-- START OF QUOTED TEXT --

Hell,War, and the Progressive Mind

By Miguel A. Guanipa

Tuesday, September 25, 2007

What causes quarrels and what causes fights among you? Is it not this that your passionsare at war within you?2You desire and do not have, so you murder. You covet and cannot obtain, so you fight and quarrel. You do not have, because you do not ask. James 4:1-2

The enormous social, economic and spiritual toll that war takes upon humanity should give sufficient pause for anybody - despite their personal ideological inclinations - to see war as a most undesirable state of affairs. Yet even our founding fathers recognized the fact that we are all bedeviled by a fiercely selfish nature that is constantly immersed in earnest pursuit of the fulfillment of its own desires, the consummation of which tend to invariably override any cautionary reflection against harm to others and sometimes even self.

This principle is presciently alluded to in the Federalist papers by Alexander Hamilton, when he summons his readers to a bit of honest introspection by rhetorically asking if any of them can honestly claim to be unacquainted with the notion that "momentary passions, and immediate interest, have a more active and imperious control over human conduct than general or remote considerations of policy, utility or justice..."

This selfish impulse indiscriminately charges ahead of any other impulse in life. It is politely referred to in discreet company as the primal instinct of self- preservation, but is sometimes more aptly described - in the nether regions of society where the contrived civility officially sanctioned by political correctness is seldom enforced - as the sinful nature.

We seem to be pre-programmed to feed this impulse of self-interest as a first order of business, to the point that even feats that boast of being rooted in purely altruistic motives are covertly governed by this impulse; hence the prompting and subsequent necessity of war.

The prompting of war because, in spite of our most cherished - but fundamentally unsound - convictions about the innate benevolence of humanity, evil lurks in the hearts of men who are devoid of any inhibitions and will seek to take what they want, not by asking but by brute force. The necessity of war because the aggression of such men must be confronted defensively (or preemptively if need be) with equal or greater aggression, in order to discourage any future provocation and mitigate further destruction and unnecessary loss of life.

This is - judging from present experience - a concept that glides undisturbed, outside of the range of most liberal's moral radar screens.

-- END OF QUOTED TEXT --
-- START OF DATA --

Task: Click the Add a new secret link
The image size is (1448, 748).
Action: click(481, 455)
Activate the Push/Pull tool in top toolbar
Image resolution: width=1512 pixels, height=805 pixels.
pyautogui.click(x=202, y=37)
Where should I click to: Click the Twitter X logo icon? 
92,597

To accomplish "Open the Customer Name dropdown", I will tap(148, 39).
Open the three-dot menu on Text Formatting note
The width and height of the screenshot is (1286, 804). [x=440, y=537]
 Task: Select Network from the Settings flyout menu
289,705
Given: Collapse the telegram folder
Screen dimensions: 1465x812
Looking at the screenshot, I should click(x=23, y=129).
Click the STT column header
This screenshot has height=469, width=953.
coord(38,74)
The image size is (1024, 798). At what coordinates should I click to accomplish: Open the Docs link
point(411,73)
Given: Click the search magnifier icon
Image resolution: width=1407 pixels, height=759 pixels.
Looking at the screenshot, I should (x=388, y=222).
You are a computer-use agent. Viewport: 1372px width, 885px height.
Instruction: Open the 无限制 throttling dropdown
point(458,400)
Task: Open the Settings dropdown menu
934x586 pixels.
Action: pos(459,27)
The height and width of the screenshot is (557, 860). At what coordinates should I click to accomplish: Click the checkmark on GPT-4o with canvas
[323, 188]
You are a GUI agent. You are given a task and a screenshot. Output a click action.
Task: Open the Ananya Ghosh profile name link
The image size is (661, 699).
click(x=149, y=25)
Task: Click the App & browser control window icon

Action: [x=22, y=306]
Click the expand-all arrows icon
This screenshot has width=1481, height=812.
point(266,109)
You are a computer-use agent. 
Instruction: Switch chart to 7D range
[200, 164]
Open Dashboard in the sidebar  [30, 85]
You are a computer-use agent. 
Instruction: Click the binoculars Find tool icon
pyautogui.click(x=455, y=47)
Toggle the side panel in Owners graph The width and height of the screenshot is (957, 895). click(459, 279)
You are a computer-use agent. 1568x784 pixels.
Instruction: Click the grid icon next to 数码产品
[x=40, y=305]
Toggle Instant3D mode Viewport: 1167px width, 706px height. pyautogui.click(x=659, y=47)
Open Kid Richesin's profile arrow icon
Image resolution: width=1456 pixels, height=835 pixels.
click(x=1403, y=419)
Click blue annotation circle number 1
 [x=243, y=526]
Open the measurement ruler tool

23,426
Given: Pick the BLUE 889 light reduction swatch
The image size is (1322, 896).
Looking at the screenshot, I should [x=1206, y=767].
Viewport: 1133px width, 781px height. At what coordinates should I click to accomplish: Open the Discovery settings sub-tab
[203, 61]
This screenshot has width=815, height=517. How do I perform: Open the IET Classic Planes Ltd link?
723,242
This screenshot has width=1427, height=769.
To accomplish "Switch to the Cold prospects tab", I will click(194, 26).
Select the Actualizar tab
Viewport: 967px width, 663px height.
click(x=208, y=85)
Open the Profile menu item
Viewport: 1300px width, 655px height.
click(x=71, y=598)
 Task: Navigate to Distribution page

-- END OF DATA --

WORK TO DO
a) Reproduce the essay on war and the progressive mind from "By Miguel A." up to and including "sometimes even self.", swapping every "humanity" for "mankind".
b) Extend the essay on war and the progressive mind past its final sentence.

RESULTS IN ORDER
a)
By Miguel A. Guanipa

Tuesday, September 25, 2007

What causes quarrels and what causes fights among you? Is it not this that your passionsare at war within you?2You desire and do not have, so you murder. You covet and cannot obtain, so you fight and quarrel. You do not have, because you do not ask. James 4:1-2

The enormous social, economic and spiritual toll that war takes upon mankind should give sufficient pause for anybody - despite their personal ideological inclinations - to see war as a most undesirable state of affairs. Yet even our founding fathers recognized the fact that we are all bedeviled by a fiercely selfish nature that is constantly immersed in earnest pursuit of the fulfillment of its own desires, the consummation of which tend to invariably override any cautionary reflection against harm to others and sometimes even self.

b)
Liberals felicitously ignore this principle, and prefer to be guided by an unshakable faith in the notion that any depot, no matter what his crimes, can be engaged in the arena of civilized discourse through that wondrous and unfailing interlocutory apparatus bequeathed to us by earlier, more enlightened societies, that we unctuously refer to as diplomacy. This is the kind of stunning naivet that has facilitated the prolonged massacres of blood thirsty depots for longer times than it is arguably necessary.

History should have put an end to such illusions a long time ago, but for whatever reason liberals continue to be deluded by the notion that human beings, deep inside, are inherently good.

It is the same mindset which presumes it is morally acceptable for people in a freedom loving country to invite the ruler of a terrorist regime to speak at a commencement ceremony , and tenaciously maintains that rogue nations with a past history of open hostility toward neighboring countries can be restrained by mere force of principle rather than force.

Thus it would appear that the so called progressive mind is loath to come to terms with the fact that people are naturally inclined to prioritize the gratification of the self, and that there will rise at any given juncture in history, unstable leaders who believe that the only way to achieve their goals is through violent means, and who will purpose to augment whatever power they may wield - driven primarily by fear of losing it - to achieve such ends.

This divergence of worldviews is at the core of the present Iraq debate; hence the marked difference between the republican's cautious ambivalence about the progress of the current war, and the democrats' benighted calls for precipitous withdrawal no matter the consequences.

And such calls are bound to continue unabated, but likely robed in less offensive garb, as long as liberals continue to believe that perhaps some day, after the tantrums of despots have subsided, and all the tyrants of the world have finally tired of oppressing innocent people, we can all sit down and talk our way into a more peaceful world; or so they would have us believe.